Regalati i bidoncini riciclArt a tutti i negozianti

Questa mattina, Salvatore Iodice, insieme a Francesco Emilio Borrelli dei Verdi e a Gianni Simioli della Radiazza dai quali è stata scoperta e lanciata la sua attività nel corso della rubrica “La Napoli che non si arrende”, hanno regalato ai locali della zona i primi contenitori di rifiuti “riciclarte”, un’alternativa ai soliti, tristi, bidoni dell’immondizia. La presentazione e l’installazione delle opere d’arte di Iodice si è svolta presso la trattoria Nennella. I bidoni sono stati realizzati con materiali presi dalla spazzatura e poi trattati e lavorati dal falegname artista, frutto di un sapiente riciclo creativo. ” Il suo sogno è di trasformare l’intera zona in una strada di piccole botteghe e dare lavoro a tutti gli scugnizzi del quartiere.Un esempio concreto di sostegno all’amministrazione e lotta concreta al degrado imperante” hanno sottolineato Borrelli e Simioli.

Il grande entusiasmo dei Quartieri Spagnoli

Salvatore è una persona ottimista nonostante le difficoltà vissute in prima persona ed ha esortato tutti a imitarlo: “Se ce l’ho fatta io, ce la possono fare tutti.

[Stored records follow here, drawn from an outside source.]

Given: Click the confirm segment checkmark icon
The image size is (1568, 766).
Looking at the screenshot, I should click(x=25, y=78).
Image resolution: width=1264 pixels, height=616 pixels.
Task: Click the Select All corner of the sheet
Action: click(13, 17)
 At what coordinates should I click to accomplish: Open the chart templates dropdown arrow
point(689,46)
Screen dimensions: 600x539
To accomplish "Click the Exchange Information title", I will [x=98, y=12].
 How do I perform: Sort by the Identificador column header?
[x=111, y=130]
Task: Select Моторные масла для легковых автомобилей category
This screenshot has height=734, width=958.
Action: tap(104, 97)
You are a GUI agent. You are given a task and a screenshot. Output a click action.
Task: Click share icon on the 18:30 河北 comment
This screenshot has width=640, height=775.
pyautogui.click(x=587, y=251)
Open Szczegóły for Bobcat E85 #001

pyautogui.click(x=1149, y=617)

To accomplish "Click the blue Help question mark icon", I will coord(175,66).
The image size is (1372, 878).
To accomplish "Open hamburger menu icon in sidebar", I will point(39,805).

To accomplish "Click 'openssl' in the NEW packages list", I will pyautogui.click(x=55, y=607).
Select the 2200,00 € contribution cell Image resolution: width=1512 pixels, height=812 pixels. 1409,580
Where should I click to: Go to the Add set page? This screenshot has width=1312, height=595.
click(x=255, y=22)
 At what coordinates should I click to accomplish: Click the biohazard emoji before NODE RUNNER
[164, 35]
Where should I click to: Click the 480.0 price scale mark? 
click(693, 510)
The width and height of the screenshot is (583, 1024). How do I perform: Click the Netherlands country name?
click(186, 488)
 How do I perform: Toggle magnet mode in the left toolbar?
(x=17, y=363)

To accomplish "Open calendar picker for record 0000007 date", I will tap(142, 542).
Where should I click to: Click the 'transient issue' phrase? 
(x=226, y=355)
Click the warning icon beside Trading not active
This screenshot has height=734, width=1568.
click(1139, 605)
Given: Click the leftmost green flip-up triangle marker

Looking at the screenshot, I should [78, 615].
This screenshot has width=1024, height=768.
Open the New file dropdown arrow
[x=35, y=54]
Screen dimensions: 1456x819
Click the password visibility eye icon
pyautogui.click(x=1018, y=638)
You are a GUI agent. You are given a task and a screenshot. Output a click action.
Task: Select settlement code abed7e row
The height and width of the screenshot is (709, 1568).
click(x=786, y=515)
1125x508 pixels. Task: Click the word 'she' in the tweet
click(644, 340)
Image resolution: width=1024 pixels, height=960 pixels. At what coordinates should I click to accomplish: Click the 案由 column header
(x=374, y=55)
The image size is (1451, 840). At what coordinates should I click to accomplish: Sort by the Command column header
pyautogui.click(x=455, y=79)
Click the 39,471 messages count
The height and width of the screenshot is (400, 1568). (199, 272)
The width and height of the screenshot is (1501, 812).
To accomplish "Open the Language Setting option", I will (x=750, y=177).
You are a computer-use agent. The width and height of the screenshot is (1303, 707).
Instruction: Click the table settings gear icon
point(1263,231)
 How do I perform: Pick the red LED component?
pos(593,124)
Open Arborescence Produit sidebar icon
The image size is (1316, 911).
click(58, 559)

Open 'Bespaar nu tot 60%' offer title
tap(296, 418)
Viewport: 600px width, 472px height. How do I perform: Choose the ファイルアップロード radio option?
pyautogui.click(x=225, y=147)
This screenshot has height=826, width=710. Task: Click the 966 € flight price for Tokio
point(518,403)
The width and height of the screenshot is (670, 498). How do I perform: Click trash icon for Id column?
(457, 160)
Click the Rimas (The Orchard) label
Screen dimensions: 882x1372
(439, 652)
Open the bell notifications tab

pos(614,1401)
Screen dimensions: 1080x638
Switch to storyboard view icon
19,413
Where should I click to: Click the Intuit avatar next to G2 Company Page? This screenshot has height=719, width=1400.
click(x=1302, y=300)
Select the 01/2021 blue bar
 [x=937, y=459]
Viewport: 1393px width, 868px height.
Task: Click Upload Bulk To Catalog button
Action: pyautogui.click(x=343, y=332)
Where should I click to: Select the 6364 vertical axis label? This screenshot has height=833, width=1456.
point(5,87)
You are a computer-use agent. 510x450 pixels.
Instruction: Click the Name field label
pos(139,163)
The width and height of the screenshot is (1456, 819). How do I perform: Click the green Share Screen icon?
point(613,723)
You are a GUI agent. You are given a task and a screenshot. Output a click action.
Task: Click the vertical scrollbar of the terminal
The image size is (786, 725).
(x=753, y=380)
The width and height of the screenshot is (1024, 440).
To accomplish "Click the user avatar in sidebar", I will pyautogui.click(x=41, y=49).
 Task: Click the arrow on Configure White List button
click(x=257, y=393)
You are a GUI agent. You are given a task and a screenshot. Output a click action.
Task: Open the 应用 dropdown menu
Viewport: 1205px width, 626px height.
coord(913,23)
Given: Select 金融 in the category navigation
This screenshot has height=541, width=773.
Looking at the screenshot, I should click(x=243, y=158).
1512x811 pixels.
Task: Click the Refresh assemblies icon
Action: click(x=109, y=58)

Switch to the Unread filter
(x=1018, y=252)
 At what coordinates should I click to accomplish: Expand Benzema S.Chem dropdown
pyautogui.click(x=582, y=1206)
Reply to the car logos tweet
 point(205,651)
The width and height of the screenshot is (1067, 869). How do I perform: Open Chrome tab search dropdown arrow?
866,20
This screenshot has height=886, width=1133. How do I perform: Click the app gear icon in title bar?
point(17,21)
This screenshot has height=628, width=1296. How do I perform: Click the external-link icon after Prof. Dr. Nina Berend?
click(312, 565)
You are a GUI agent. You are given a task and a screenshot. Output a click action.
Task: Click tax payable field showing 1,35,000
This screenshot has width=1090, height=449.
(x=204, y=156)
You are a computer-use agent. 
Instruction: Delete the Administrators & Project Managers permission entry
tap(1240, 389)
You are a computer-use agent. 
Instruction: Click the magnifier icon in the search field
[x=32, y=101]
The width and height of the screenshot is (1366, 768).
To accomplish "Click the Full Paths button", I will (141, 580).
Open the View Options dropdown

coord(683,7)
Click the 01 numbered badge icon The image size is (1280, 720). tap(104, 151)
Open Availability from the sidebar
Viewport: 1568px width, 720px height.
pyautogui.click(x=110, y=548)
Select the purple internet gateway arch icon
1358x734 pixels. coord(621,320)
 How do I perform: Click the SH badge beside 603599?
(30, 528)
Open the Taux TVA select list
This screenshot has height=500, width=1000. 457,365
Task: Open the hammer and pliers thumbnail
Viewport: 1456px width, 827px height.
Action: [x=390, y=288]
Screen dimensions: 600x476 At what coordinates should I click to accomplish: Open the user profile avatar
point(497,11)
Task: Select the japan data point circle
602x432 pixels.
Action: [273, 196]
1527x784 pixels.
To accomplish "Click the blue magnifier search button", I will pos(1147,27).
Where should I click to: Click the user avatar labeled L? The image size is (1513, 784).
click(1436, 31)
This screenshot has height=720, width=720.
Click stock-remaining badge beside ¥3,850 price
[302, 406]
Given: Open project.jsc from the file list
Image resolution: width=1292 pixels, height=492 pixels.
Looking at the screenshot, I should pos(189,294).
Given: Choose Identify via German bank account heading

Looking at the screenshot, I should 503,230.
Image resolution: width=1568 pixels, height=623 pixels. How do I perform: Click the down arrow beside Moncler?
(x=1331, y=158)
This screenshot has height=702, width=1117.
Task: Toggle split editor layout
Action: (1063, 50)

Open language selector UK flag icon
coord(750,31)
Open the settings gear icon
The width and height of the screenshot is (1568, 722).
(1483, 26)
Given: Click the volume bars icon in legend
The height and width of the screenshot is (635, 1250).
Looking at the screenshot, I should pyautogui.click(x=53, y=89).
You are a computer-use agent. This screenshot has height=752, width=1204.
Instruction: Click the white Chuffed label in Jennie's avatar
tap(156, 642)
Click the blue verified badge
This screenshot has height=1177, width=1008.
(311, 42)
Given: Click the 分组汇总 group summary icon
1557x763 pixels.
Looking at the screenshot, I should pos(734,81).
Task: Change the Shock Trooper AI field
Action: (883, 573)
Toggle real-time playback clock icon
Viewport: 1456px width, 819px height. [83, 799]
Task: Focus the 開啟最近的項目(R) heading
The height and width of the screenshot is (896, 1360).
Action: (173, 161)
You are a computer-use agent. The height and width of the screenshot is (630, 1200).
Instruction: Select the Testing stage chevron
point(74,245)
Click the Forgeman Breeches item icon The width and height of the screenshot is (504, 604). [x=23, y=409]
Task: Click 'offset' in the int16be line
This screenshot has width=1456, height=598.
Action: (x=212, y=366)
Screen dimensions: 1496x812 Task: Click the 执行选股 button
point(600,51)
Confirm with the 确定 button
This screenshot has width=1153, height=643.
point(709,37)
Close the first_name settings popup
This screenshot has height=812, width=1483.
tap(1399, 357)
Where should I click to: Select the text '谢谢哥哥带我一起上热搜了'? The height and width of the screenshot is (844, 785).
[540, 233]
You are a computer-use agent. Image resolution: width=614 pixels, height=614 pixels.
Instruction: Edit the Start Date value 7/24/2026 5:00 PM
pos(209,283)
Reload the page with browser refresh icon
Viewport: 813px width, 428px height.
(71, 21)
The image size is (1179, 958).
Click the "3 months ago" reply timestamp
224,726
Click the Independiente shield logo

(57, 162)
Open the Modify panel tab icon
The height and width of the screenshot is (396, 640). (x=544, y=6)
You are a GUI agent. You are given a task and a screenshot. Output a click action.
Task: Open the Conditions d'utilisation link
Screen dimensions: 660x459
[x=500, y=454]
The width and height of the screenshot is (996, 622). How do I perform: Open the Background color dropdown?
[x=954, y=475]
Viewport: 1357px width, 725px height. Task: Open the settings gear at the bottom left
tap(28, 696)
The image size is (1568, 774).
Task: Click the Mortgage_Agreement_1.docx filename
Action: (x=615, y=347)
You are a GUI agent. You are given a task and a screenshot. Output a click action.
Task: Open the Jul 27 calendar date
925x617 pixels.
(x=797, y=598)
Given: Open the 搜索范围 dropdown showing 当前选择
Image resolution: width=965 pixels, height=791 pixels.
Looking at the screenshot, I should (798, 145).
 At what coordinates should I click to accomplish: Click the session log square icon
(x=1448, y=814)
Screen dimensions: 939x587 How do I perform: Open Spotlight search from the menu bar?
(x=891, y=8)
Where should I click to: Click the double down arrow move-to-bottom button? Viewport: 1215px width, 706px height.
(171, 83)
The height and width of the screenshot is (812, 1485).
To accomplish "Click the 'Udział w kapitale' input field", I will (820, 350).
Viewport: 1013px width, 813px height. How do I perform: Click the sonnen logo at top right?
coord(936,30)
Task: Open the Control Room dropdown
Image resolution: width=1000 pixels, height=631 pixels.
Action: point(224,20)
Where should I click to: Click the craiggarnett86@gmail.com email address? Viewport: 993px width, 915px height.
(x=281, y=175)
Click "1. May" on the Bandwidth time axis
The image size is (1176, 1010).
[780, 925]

Ogni giorno cerco di trovare dei giovani a cui insegnare il mestiere di falegname per dar loro una prospettiva lavorativa che non sia la strada e la delinquenza. Uso le stesse armi della camorra per combatterla: offro prospettive lavorative, un mestiere e un futuro ai giovani”. Uno di loro è Cristian, ha 20 anni e già lavora a pieno ritmo nel laboratorio. Salvatore ha dimostrato come da un cumulo di immondizia si possa ricavare un’opera d’arte, facendo risplendere la città di nuova luce.